_EXTRAIT DU DOCUMENT_
En effet, malgré six lectures et une commission mixte paritaire, notre collègue Alain Richard note dans son rapport que des lacunes ou imprécisions semblent persister.

De plus, le Gouvernement ne semblait pas avoir totalement obtenu le texte qu’il aurait souhaité.

Finalement, nous allons débattre d’un texte « voiture-balai » - en ces temps de Tour de France, c’est d’actualité ! – sans avoir l’assurance que l’Assemblée nationale nous suivra sur ces propositions, à moins que cet accord ne soit d’ores et déjà acquis…

Que penser de cette initiative prise par notre collègue par ailleurs président de la commission des lois avec cette proposition de loi ? Ne serait-elle pas, de fait, une commande gouvernementale ?

M. Jean-Pierre Sueur. Non, pas du tout ! J’en ai pris l’initiative seul !

M. Christian Favier. Cette technique de présentation d’une proposition de loi pour masquer un projet gouvernemental, a toujours été, on le sait, durement critiquée sur les travées de la gauche, lorsque la droite était au pouvoir et usait de cette pratique.

M. Bruno Sido. Ce n’est pas nouveau !

_CONSIGNE_
Recopiez tout ce qui va de « Que penser de » jusqu'à « une commande gouvernementale ? » dans l'extrait du débat parlementaire, en substituant « démarche » à « initiative ».

_DONNÉES_
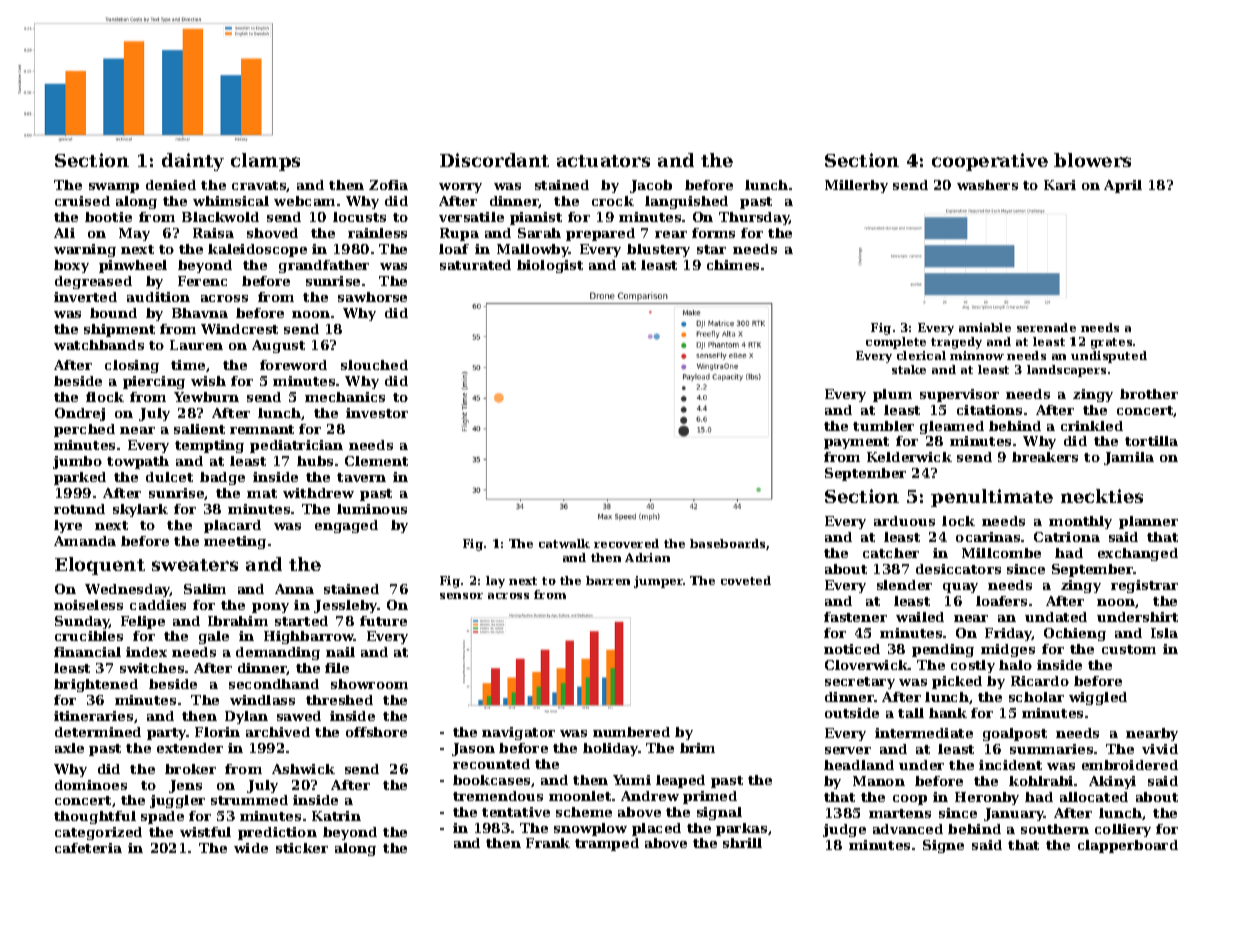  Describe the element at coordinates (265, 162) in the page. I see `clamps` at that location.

_RÉPONSE_
Que penser de cette démarche prise par notre collègue par ailleurs président de la commission des lois avec cette proposition de loi ? Ne serait-elle pas, de fait, une commande gouvernementale ?